5-HT_1B Receptor ( pEC50 = 8.2 ); 5-HT_1D Receptor
It is thought that neurogenic inflammation and cerebral vasodilatation are key players in the pathophysiology of migraine. While 5-HT1D activation inhibits neurogenic inflammation, 5-HT1B activation reverses cerebral vasodilatation. While frovatriptan has a moderate affinity for the subtypes of 5-HT1A and 5-HT1F receptors, it has a high affinity for 5-HT1B and 5-HT1D receptors. Frovatriptan exhibits a moderate affinity for the 5-HT7 receptors, a property linked to the relaxation of the coronary arteries in dogs[1].

It is thought that neurogenic inflammation and cerebral vasodilatation are key players in the pathophysiology of migraine. While 5-HT1D activation inhibits neurogenic inflammation, 5-HT1B activation reverses cerebral vasodilatation. While frovatriptan has a moderate affinity for the subtypes of 5-HT1A and 5-HT1F receptors, it has a high affinity for 5-HT1B and 5-HT1D receptors. Frovatriptan exhibits a moderate affinity for the 5-HT7 receptors, a property linked to the relaxation of the coronary arteries in dogs[1].

Frovatriptan has an oral bioavailability of 22%–30%, which is unaffected by meals. 60%–70% of the plasma's maximum concentration is reached in an hour, even though it takes two to three hours to reach its maximum. A steady state is achieved in 4-5 days. The binding of plasma proteins is only 15%. The relative terminal long half-life of roughly 26 hours is the most distinctive feature. Since frovatriptan is primarily metabolized by CYP1A2 and excreted by the kidney and liver, mild failure of either organ should not be a treatment-limiting factor[1].
Frovatriptan (0.1, 0.2, and 0.3 mg/kg; a single bolus intraduodenal administration) treatment bolus intraduodenal administration) increases carotid vascular resistance, which lasts for at least five hours in dogs[2].

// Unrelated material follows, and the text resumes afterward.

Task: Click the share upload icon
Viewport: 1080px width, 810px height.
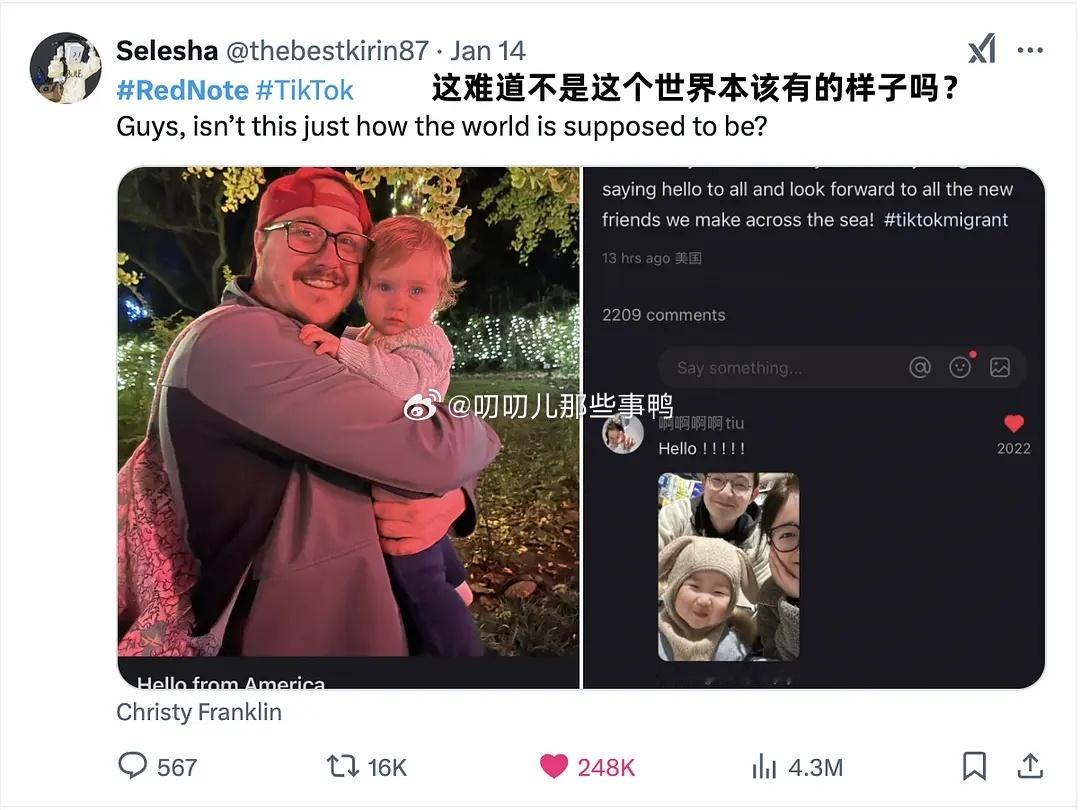Action: pos(1030,765)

The oral bioavailability of fluvatriptan succinate is 22%–30%, unaffected by food [1]. Peak plasma concentration (Cmax) is reached in 2–3 hours, and 60%–70% of Cmax can be reached within 1 hour [1]. Steady-state plasma concentrations are reached in 4–5 days [1]. Plasma protein binding is low, at 15% [1]. The terminal half-life is approximately 26 hours, significantly longer than other triptans (3–6 hours) [1]. Fluvatriptan is primarily metabolized by the cytochrome P450 enzyme CYP1A2 [1]. It is cleared by the kidneys and liver, and its use is not limited by mild renal or hepatic failure [1]. Fluvatriptan has a low risk. Drug interactions [1]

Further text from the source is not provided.